### TASK STATEMENT
Copy, with no pictures, the line that contains "Where should I" and each line after it down to the end of the entries below, exactly.

----- SOURCE DATA -----

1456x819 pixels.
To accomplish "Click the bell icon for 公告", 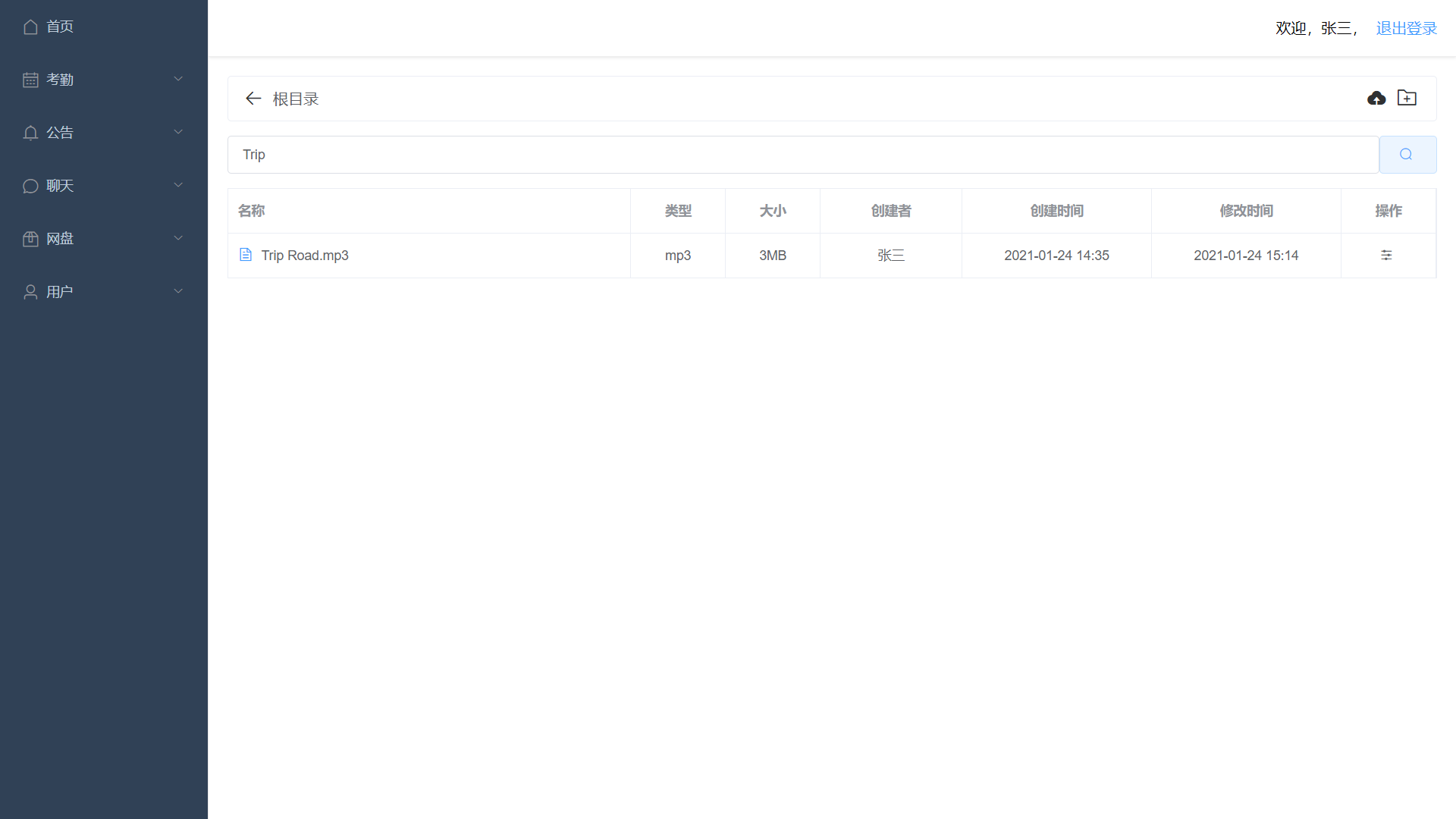I will coord(30,133).
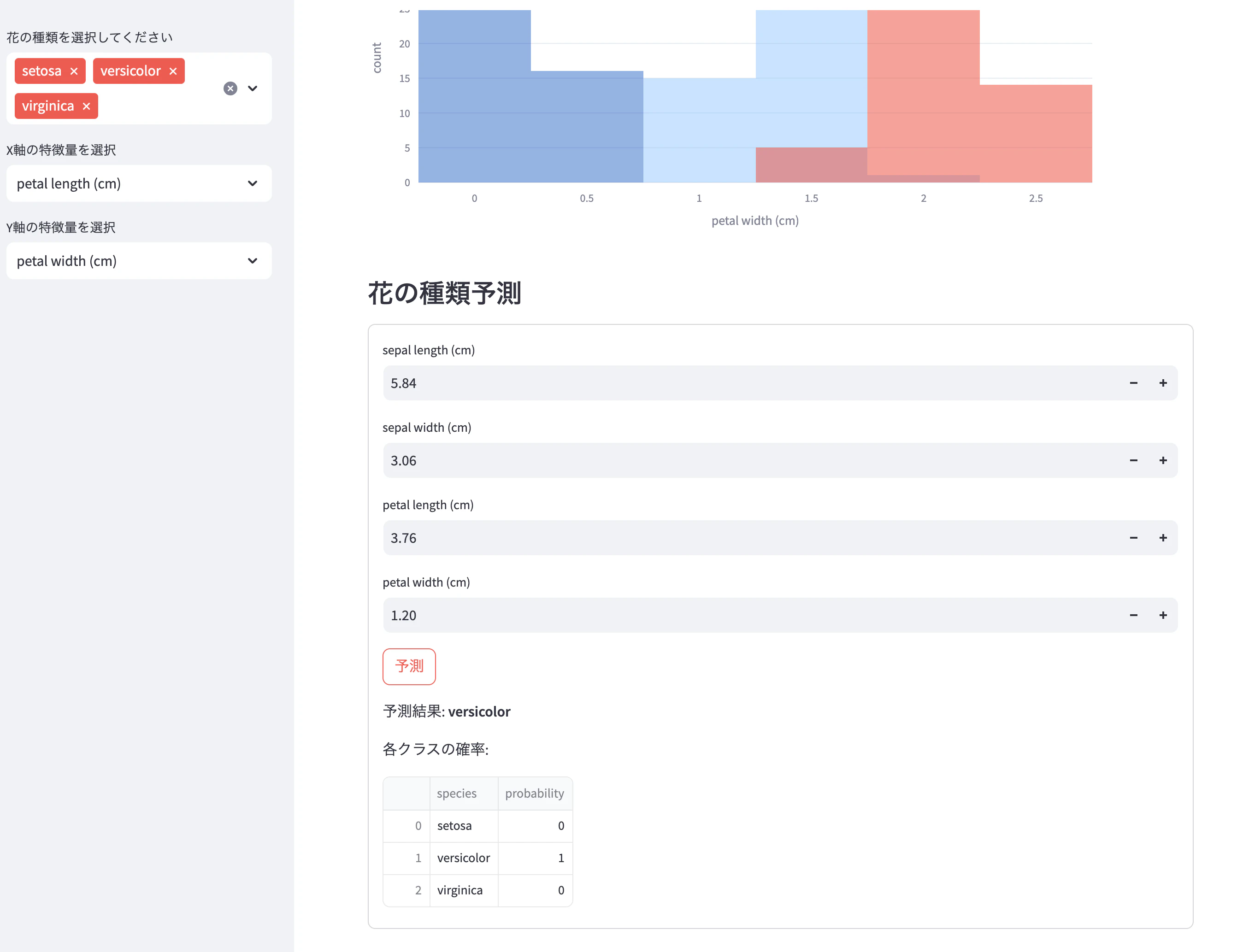The width and height of the screenshot is (1237, 952).
Task: Increase petal length value
Action: tap(1163, 538)
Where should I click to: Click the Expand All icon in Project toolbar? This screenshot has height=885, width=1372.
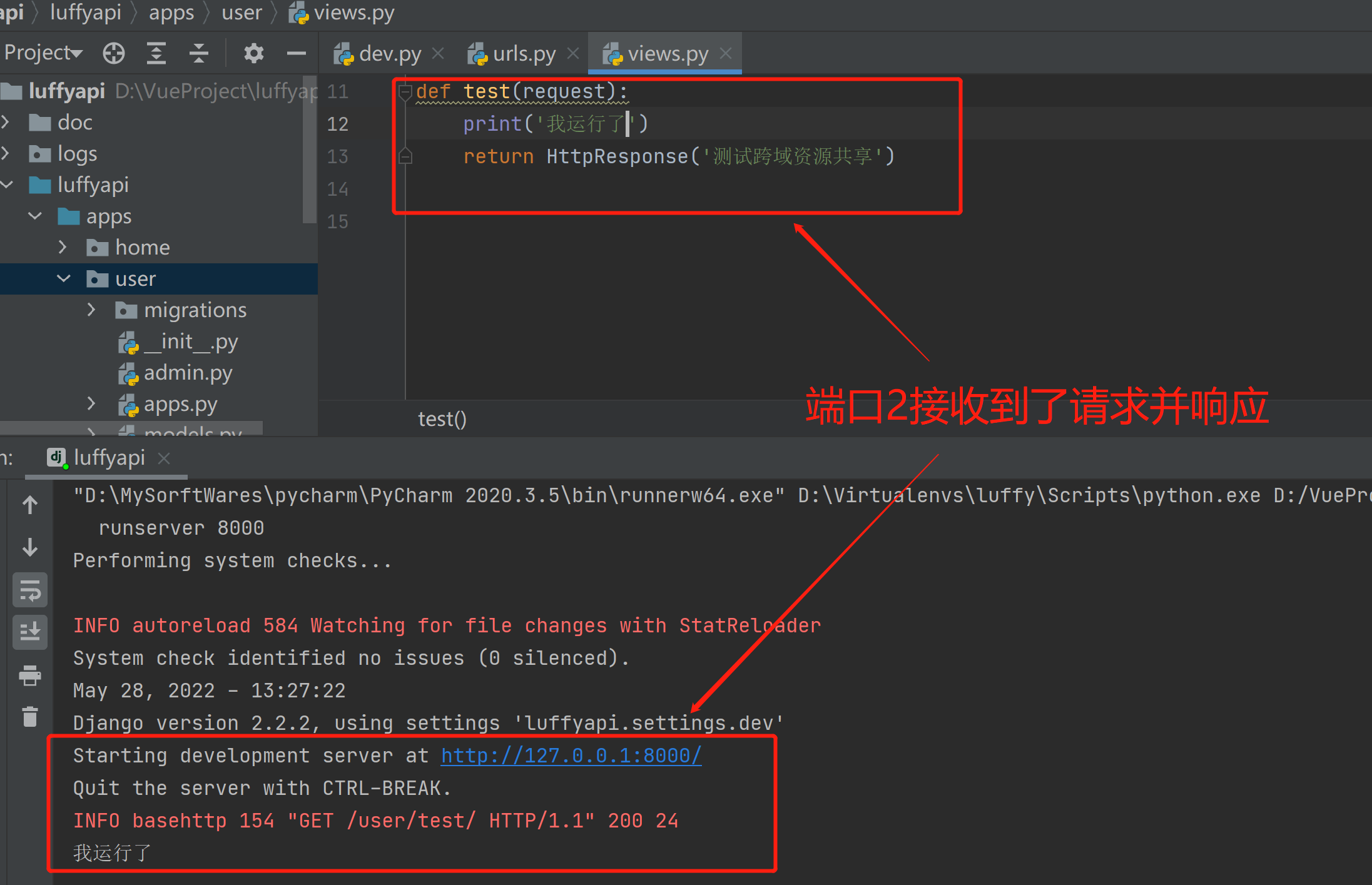[156, 54]
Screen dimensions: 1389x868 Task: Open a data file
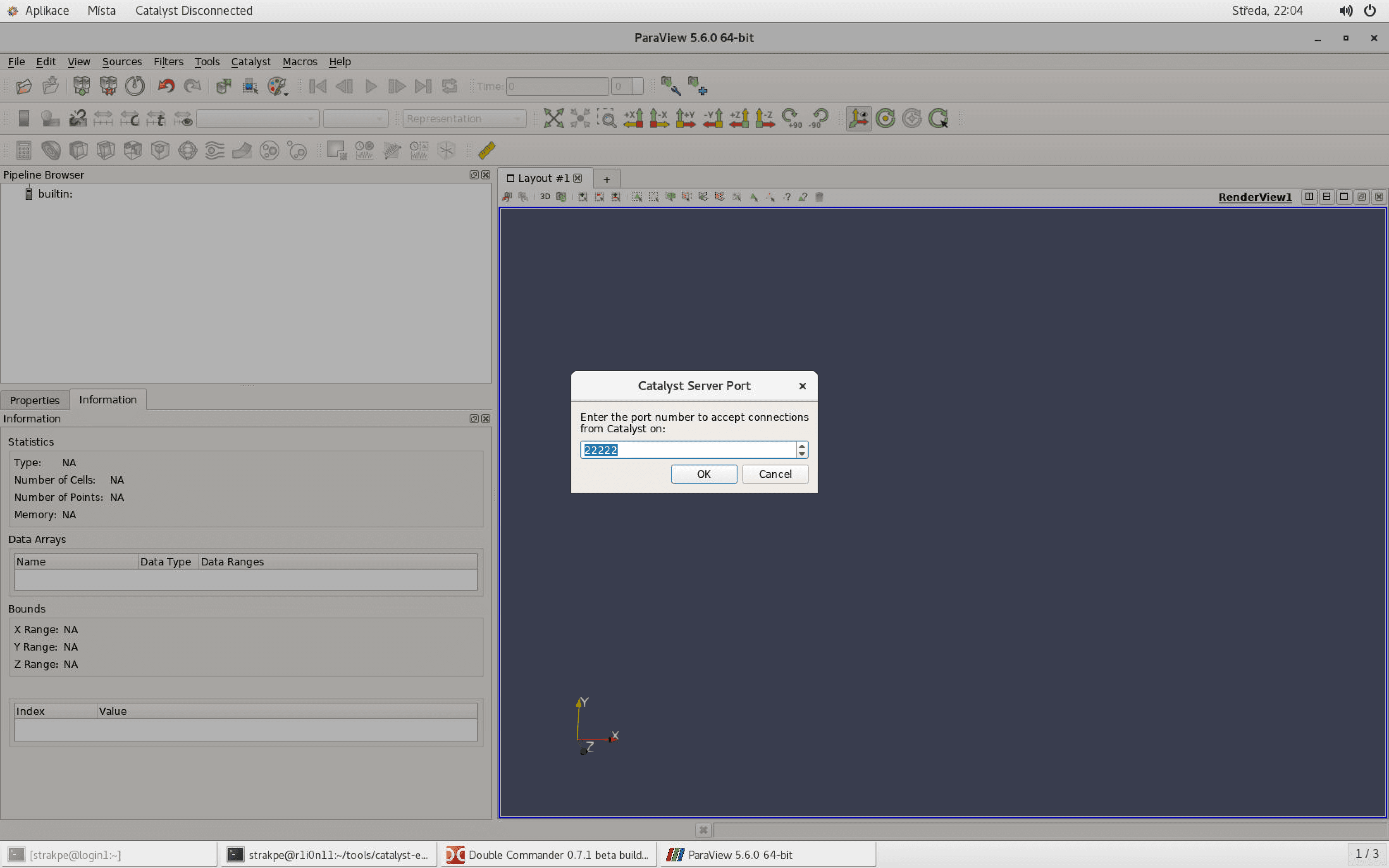click(23, 86)
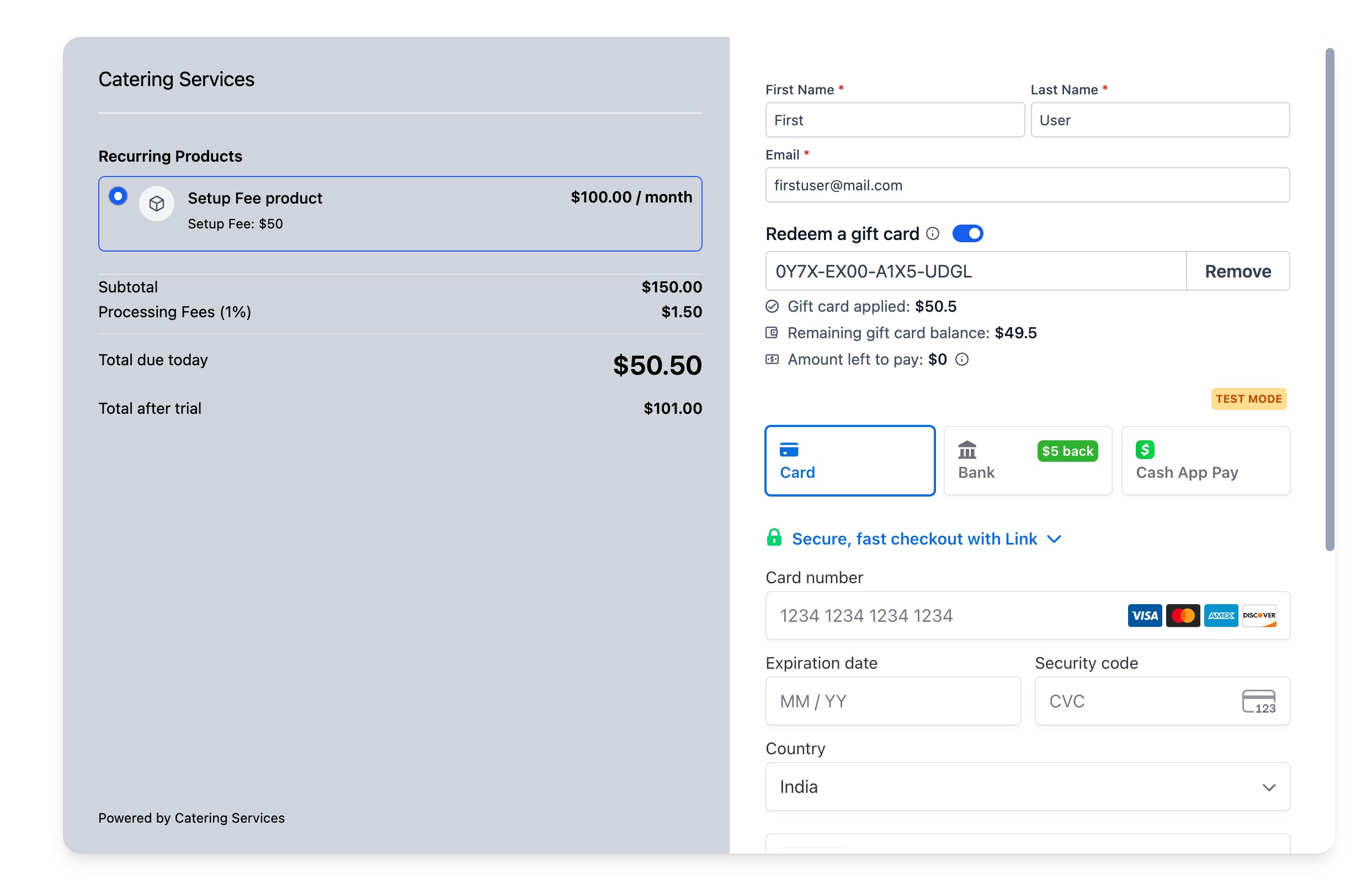The width and height of the screenshot is (1372, 885).
Task: Choose the Cash App Pay payment tab
Action: coord(1205,460)
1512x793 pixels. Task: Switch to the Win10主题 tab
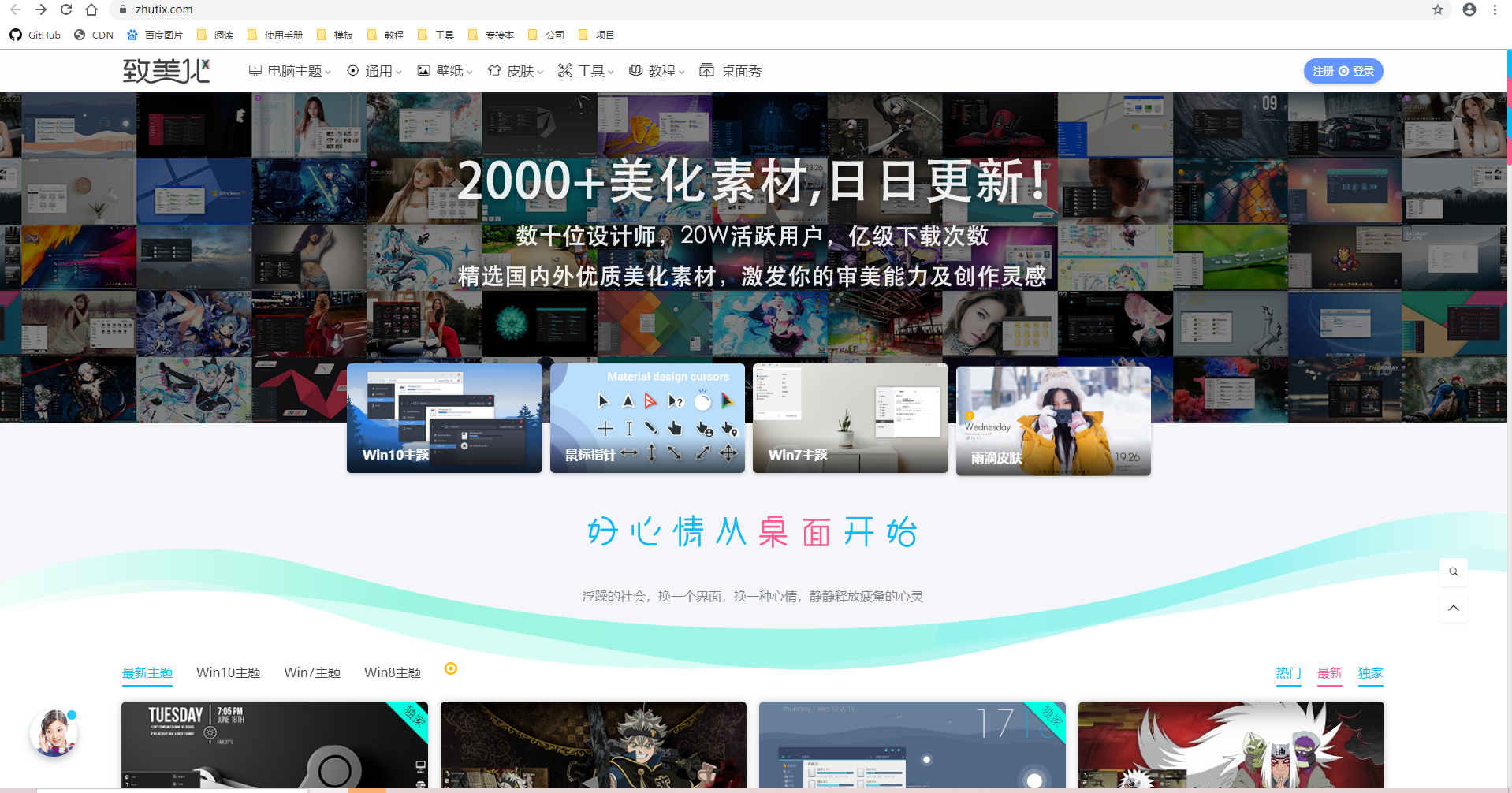coord(228,672)
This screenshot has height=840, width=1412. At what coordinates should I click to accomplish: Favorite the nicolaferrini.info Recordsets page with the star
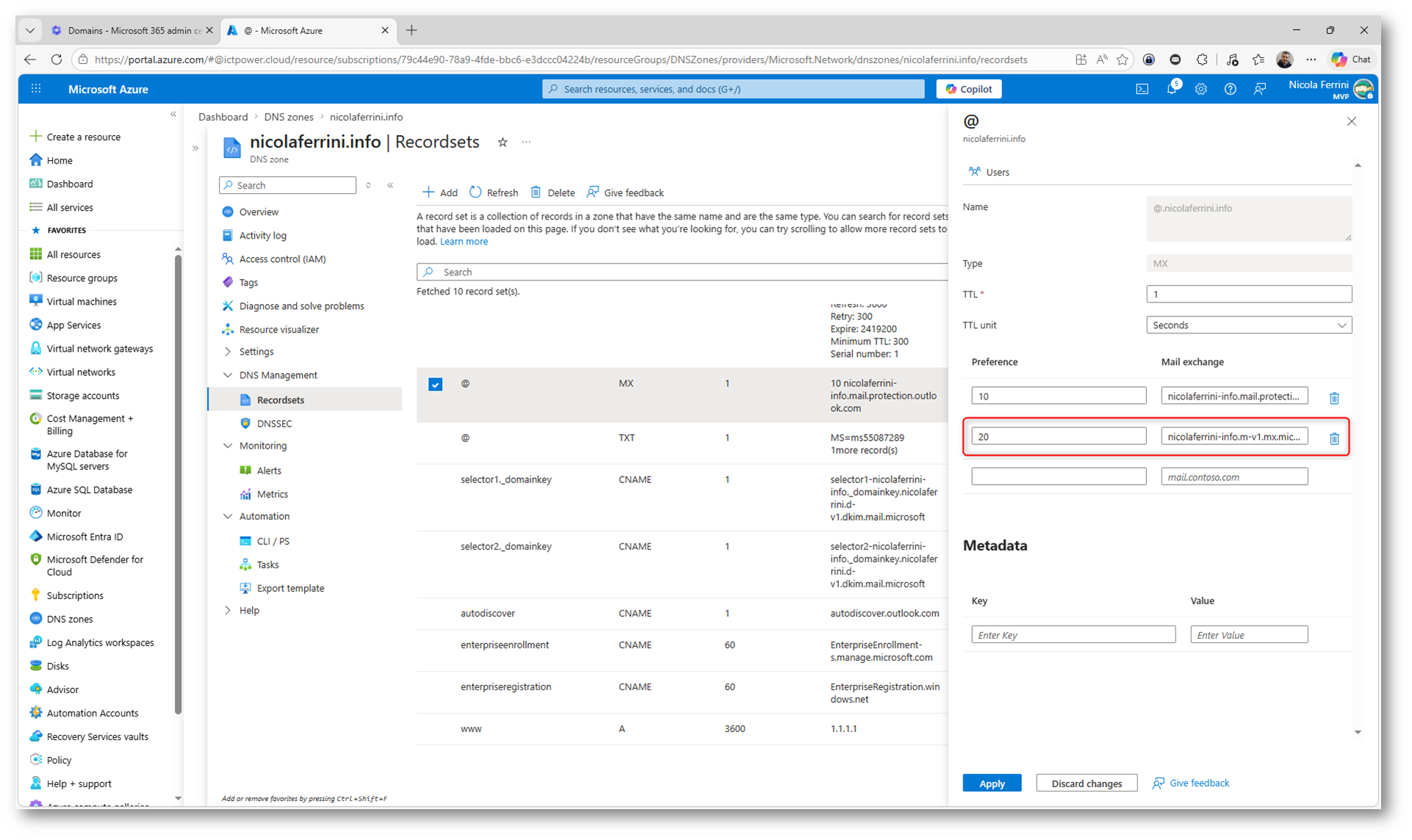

-----

### TASK OUTPUT
Where should I click to: Click the Expand All icon in Project toolbar? This screenshot has height=885, width=1372.
[156, 54]
Screen dimensions: 1389x868 Task: Open a data file
click(23, 86)
The width and height of the screenshot is (1372, 885).
Task: Choose the Cash App Pay payment tab
Action: coord(1205,460)
1512x793 pixels. Task: Switch to the Win10主题 tab
coord(228,672)
This screenshot has height=840, width=1412. At what coordinates should I click to accomplish: Favorite the nicolaferrini.info Recordsets page with the star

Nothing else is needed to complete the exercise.